-- Input for this task follows --
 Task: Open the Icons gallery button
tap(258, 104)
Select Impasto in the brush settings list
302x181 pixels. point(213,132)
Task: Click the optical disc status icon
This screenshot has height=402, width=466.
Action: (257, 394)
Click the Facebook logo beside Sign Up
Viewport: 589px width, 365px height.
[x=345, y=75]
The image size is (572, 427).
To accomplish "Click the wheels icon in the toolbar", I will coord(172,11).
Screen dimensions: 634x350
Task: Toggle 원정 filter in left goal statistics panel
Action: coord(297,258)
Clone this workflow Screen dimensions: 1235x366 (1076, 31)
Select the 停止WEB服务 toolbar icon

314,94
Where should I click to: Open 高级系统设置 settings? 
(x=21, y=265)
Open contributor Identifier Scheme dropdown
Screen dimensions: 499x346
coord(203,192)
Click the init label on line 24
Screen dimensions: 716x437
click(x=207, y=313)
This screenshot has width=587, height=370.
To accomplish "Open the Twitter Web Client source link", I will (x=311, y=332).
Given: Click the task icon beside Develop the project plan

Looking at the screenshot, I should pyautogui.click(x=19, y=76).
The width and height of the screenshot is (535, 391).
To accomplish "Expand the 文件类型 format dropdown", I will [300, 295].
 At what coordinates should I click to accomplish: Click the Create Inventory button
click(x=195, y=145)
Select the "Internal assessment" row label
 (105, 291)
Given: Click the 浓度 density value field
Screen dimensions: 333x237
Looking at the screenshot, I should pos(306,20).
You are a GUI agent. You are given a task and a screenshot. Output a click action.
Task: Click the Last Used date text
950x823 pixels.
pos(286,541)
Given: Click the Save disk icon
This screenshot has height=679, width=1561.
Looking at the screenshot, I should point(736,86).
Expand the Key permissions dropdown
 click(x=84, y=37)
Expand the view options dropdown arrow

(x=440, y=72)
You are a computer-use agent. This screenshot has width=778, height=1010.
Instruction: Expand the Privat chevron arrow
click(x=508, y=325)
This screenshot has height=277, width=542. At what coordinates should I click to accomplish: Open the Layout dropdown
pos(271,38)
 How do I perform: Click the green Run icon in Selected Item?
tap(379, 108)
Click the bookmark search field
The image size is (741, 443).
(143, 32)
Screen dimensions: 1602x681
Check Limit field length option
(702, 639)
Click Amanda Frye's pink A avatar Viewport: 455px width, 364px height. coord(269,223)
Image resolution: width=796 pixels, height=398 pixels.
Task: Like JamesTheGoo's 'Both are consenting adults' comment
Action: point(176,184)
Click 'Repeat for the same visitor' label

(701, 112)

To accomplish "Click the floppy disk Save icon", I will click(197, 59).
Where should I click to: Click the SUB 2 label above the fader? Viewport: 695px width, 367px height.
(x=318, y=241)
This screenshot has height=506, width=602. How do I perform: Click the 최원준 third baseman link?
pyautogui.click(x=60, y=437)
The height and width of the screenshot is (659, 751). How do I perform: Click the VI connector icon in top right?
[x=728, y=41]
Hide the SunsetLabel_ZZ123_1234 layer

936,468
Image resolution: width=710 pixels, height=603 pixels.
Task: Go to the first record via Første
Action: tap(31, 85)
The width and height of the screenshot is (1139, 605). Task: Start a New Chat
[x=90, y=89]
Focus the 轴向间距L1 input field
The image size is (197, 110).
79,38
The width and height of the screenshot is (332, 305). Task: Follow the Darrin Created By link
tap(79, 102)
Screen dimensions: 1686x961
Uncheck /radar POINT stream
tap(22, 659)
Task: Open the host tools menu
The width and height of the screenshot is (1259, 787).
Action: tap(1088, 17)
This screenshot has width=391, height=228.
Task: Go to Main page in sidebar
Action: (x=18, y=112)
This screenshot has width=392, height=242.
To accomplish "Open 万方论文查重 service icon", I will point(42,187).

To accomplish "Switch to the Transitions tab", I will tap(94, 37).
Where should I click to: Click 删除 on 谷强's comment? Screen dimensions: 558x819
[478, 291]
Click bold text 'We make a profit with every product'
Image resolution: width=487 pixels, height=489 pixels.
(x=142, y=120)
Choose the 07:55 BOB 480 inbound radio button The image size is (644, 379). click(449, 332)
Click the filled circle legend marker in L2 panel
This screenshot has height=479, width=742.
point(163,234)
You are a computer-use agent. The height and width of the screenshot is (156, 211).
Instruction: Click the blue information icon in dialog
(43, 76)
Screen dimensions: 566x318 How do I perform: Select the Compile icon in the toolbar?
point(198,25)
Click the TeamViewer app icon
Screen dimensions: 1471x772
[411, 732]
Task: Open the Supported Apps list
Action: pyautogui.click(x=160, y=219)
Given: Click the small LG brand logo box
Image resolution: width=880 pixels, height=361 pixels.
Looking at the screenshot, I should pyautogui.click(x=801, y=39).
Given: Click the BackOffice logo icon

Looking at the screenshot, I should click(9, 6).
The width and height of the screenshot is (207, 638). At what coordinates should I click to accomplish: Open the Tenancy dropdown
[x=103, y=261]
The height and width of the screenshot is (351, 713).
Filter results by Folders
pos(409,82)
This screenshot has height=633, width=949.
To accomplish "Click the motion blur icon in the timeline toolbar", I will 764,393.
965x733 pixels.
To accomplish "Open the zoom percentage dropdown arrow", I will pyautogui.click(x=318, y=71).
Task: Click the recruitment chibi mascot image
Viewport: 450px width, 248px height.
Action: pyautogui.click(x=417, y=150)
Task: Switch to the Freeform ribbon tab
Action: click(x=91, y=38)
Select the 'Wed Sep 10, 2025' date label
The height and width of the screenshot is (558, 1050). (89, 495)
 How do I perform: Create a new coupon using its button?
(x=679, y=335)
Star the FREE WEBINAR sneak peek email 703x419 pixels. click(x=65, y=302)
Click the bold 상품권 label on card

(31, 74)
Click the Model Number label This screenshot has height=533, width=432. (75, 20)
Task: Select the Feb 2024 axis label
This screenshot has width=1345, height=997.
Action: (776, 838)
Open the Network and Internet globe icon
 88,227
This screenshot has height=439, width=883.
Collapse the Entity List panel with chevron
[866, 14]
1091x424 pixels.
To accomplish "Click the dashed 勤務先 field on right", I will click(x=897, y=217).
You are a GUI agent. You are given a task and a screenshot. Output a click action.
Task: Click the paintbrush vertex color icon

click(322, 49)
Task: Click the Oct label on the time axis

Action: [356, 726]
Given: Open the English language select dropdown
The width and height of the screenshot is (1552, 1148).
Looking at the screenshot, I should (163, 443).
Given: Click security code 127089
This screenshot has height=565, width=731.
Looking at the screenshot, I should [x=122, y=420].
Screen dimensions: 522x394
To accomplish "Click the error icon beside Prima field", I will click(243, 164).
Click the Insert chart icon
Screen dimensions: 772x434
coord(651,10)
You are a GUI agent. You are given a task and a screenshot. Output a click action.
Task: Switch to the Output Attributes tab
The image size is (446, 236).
-- Input for this task concluded --
- [Task statement]:
From the listing, copy each line containing the word "disk".

- [Result]:
Given: Click the Save disk icon
To accomplish "Click the floppy disk Save icon", I will click(197, 59).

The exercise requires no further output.